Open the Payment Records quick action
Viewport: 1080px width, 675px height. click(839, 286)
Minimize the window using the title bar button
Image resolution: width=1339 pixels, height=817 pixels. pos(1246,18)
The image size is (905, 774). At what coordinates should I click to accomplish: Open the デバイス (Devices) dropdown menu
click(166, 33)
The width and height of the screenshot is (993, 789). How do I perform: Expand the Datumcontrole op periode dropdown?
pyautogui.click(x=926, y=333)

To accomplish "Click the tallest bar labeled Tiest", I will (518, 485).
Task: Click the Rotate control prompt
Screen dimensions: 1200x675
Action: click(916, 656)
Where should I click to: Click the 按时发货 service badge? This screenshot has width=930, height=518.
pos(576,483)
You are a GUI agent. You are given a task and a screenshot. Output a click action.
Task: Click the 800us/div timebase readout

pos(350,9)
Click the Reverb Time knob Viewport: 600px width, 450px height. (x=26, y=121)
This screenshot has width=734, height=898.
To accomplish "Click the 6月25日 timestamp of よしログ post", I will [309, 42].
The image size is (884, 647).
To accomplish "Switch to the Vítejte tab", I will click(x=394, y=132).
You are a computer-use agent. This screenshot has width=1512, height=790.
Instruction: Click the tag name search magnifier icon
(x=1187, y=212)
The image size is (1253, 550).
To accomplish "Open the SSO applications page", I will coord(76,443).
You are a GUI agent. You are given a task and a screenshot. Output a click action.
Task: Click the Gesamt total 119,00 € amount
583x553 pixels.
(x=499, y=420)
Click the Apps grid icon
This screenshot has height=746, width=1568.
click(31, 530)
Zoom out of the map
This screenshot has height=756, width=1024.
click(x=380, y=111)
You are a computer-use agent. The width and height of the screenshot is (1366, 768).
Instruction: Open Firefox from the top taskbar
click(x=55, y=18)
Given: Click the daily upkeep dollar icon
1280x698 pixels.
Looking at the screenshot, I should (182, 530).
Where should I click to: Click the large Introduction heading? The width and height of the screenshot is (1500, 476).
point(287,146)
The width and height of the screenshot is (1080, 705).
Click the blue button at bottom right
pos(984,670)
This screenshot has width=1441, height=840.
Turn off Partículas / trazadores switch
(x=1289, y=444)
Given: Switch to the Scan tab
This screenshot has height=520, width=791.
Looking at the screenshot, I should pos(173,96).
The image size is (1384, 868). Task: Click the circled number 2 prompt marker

___

(Task to complete) Give the material above again, word for word.

(Answer for the task)
Open the Payment Records quick action
Viewport: 1080px width, 675px height. click(839, 286)
Minimize the window using the title bar button
Image resolution: width=1339 pixels, height=817 pixels. pos(1246,18)
The image size is (905, 774). At what coordinates should I click to accomplish: Open the デバイス (Devices) dropdown menu
click(166, 33)
The width and height of the screenshot is (993, 789). How do I perform: Expand the Datumcontrole op periode dropdown?
pyautogui.click(x=926, y=333)

To accomplish "Click the tallest bar labeled Tiest", I will (518, 485).
Task: Click the Rotate control prompt
Screen dimensions: 1200x675
Action: click(916, 656)
Where should I click to: Click the 按时发货 service badge? This screenshot has width=930, height=518.
pos(576,483)
You are a GUI agent. You are given a task and a screenshot. Output a click action.
Task: Click the 800us/div timebase readout

pos(350,9)
Click the Reverb Time knob Viewport: 600px width, 450px height. (x=26, y=121)
This screenshot has width=734, height=898.
To accomplish "Click the 6月25日 timestamp of よしログ post", I will [309, 42].
The image size is (884, 647).
To accomplish "Switch to the Vítejte tab", I will click(x=394, y=132).
You are a computer-use agent. This screenshot has width=1512, height=790.
Instruction: Click the tag name search magnifier icon
(x=1187, y=212)
The image size is (1253, 550).
To accomplish "Open the SSO applications page", I will coord(76,443).
You are a GUI agent. You are given a task and a screenshot. Output a click action.
Task: Click the Gesamt total 119,00 € amount
583x553 pixels.
(x=499, y=420)
Click the Apps grid icon
This screenshot has height=746, width=1568.
click(31, 530)
Zoom out of the map
This screenshot has height=756, width=1024.
click(x=380, y=111)
You are a computer-use agent. The width and height of the screenshot is (1366, 768).
Instruction: Open Firefox from the top taskbar
click(x=55, y=18)
Given: Click the daily upkeep dollar icon
1280x698 pixels.
Looking at the screenshot, I should (182, 530).
Where should I click to: Click the large Introduction heading? The width and height of the screenshot is (1500, 476).
point(287,146)
The width and height of the screenshot is (1080, 705).
Click the blue button at bottom right
pos(984,670)
This screenshot has width=1441, height=840.
Turn off Partículas / trazadores switch
(x=1289, y=444)
Given: Switch to the Scan tab
This screenshot has height=520, width=791.
Looking at the screenshot, I should pos(173,96).
The image size is (1384, 868). Task: Click the circled number 2 prompt marker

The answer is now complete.